# Imports

In [1]:
# imports

import psycopg2
import random
from psycopg2 import OperationalError
from faker import Faker
import os
from dotenv import load_dotenv

KEY TABLES

- [x] customer.customers
- [x] inventory.products
- [x] inventory.suppliers
- [x] mapping.states
- [x] employees.departments
- [x] mapping.payment_methods

SECONDARY TABLES

- [x] mapping.cities
- [x] customers.customer_addresses
- [x] inventory.shipments
- [x] employees.employees
- [x] sales.orders
- [x] sales.order_details
- [x] sales.payments



# Functions

## 1. Primary Tables

**1.1 customers.customers**

cols: customer_id, first_name, last_name, email, phone

In [None]:
def generate_customers(cursor, num_customers=50):

    print("Generating customers.customers data...")
    
    # Generate data
    fake = Faker()
    customers = []

    for _ in range(num_customers):
        first_name = fake.first_name()
        last_name = fake.last_name()
        email = fake.email()
        phone = fake.numerify('(###)###-####') # Define a pattern for a 10-digit phone number
        customers.append((first_name, last_name, email, phone))
    
    # Insert data
    query = """
    INSERT INTO customers.customers (first_name, last_name, email, phone)
    VALUES (%s, %s, %s, %s)
    """
    cursor.executemany(query, customers)

    # Confirmation message
    print("customers.customers populated successfully.")

**1.2 inventory.products**

cols: name, description, price, stock_quantity

In [None]:
def generate_products(cursor, num_products=50):

    print("Generating inventory.products data...")

    # Generate data
    fake = Faker()
    products = []

    for _ in range(num_products):
        name = fake.word().capitalize()  # Product name
        description = fake.sentence(nb_words=10)  # Short description
        price = round(random.uniform(10, 1000), 2)  # Price between 10 and 1000
        stock_quantity = fake.random_int(min=1, max=500)  # qty between 1 and 500
        products.append((name, description, price, stock_quantity))
    
    # Insert data
    query = """
    INSERT INTO inventory.products (name, description, price, stock_quantity)
    VALUES (%s, %s, %s, %s)
    """
    cursor.executemany(query, products)
    
    # Confirmation message
    print('inventory.products populated successfully.')

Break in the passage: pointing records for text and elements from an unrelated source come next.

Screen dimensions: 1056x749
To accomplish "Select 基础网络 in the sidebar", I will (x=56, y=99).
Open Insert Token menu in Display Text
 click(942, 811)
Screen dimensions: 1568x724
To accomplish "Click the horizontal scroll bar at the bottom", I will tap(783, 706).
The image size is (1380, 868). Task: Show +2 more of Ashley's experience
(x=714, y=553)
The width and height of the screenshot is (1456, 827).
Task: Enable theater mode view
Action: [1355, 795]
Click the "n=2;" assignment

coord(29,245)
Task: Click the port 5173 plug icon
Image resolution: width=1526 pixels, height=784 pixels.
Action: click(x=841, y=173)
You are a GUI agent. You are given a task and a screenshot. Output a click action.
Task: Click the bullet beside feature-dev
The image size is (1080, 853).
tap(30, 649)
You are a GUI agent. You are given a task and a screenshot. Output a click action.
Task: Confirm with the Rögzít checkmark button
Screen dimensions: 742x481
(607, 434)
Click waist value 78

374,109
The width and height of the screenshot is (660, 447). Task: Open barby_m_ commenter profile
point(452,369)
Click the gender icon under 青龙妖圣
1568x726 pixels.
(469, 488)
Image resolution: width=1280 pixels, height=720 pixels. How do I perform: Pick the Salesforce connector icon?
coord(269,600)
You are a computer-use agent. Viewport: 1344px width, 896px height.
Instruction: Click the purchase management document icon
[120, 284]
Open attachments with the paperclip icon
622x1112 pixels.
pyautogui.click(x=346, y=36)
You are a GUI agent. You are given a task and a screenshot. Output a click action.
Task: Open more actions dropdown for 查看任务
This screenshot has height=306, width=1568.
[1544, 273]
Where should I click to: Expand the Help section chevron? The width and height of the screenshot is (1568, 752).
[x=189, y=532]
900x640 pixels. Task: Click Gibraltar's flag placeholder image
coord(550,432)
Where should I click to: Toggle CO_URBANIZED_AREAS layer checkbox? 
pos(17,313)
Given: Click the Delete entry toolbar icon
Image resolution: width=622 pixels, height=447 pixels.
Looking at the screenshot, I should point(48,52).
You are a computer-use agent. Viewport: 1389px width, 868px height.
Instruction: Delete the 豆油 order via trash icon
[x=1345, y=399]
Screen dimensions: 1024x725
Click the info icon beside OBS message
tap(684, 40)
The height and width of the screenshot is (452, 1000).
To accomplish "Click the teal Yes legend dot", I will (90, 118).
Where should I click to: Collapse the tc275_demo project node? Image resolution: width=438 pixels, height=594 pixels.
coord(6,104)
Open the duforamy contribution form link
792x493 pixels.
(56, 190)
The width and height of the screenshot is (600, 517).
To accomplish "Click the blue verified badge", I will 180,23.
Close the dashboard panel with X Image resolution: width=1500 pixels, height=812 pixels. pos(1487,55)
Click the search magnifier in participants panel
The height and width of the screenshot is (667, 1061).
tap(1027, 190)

 **1.3 inventory.suppliers**

cols: supplier_id, name, contact_info

In [None]:
def generate_suppliers(cursor, num_suppliers=10):

    print("Generating inventory.suppliers data...")
    
    # Generate data
    fake = Faker()
    suppliers = []
    
    for _ in range(1, num_suppliers + 1):
        name = fake.company()
        contact_info = fake.phone_number()
        suppliers.append((name, contact_info))
    
    # Insert data
    query = """
        INSERT INTO inventory.suppliers(name, contact_info)
        VALUES (%s, %s)
        """
    cursor.executemany(query, suppliers)

    # Confirmation message
    print(f'inventory.suppliers populated with {num_suppliers} suppliers successfully.')  

**1.4 mapping.states**

cols: state_name, state_abbr

In [None]:
def generate_mapping_US_states(cursor):

    print("Generating mapping.states data...")
    
    # Generate data
    us_states = [
            ('Alabama', 'AL'), ('Alaska', 'AK'), ('Arizona', 'AZ'), ('Arkansas', 'AR'),
            ('California', 'CA'), ('Colorado', 'CO'), ('Connecticut', 'CT'), ('Delaware', 'DE'),
            ('Florida', 'FL'), ('Georgia', 'GA'), ('Hawaii', 'HI'), ('Idaho', 'ID'),
            ('Illinois', 'IL'), ('Indiana', 'IN'), ('Iowa', 'IA'), ('Kansas', 'KS'),
            ('Kentucky', 'KY'), ('Louisiana', 'LA'), ('Maine', 'ME'), ('Maryland', 'MD'),
            ('Massachusetts', 'MA'), ('Michigan', 'MI'), ('Minnesota', 'MN'), ('Mississippi', 'MS'),
            ('Missouri', 'MO'), ('Montana', 'MT'), ('Nebraska', 'NE'), ('Nevada', 'NV'),
            ('New Hampshire', 'NH'), ('New Jersey', 'NJ'), ('New Mexico', 'NM'), ('New York', 'NY'),
            ('North Carolina', 'NC'), ('North Dakota', 'ND'), ('Ohio', 'OH'), ('Oklahoma', 'OK'),
            ('Oregon', 'OR'), ('Pennsylvania', 'PA'), ('Rhode Island', 'RI'), ('South Carolina', 'SC'),
            ('South Dakota', 'SD'), ('Tennessee', 'TN'), ('Texas', 'TX'), ('Utah', 'UT'),
            ('Vermont', 'VT'), ('Virginia', 'VA'), ('Washington', 'WA'), ('West Virginia', 'WV'),
            ('Wisconsin', 'WI'), ('Wyoming', 'WY'), ('District of Columbia', 'DC')
        ]
    
    # Insert data
    query = """
    INSERT INTO mapping.states(state_name, state_abbr)
    VALUES (%s, %s)
    """
    cursor.executemany(query, us_states)

    # Confirmation message
    print('mapping.states populated successfully.')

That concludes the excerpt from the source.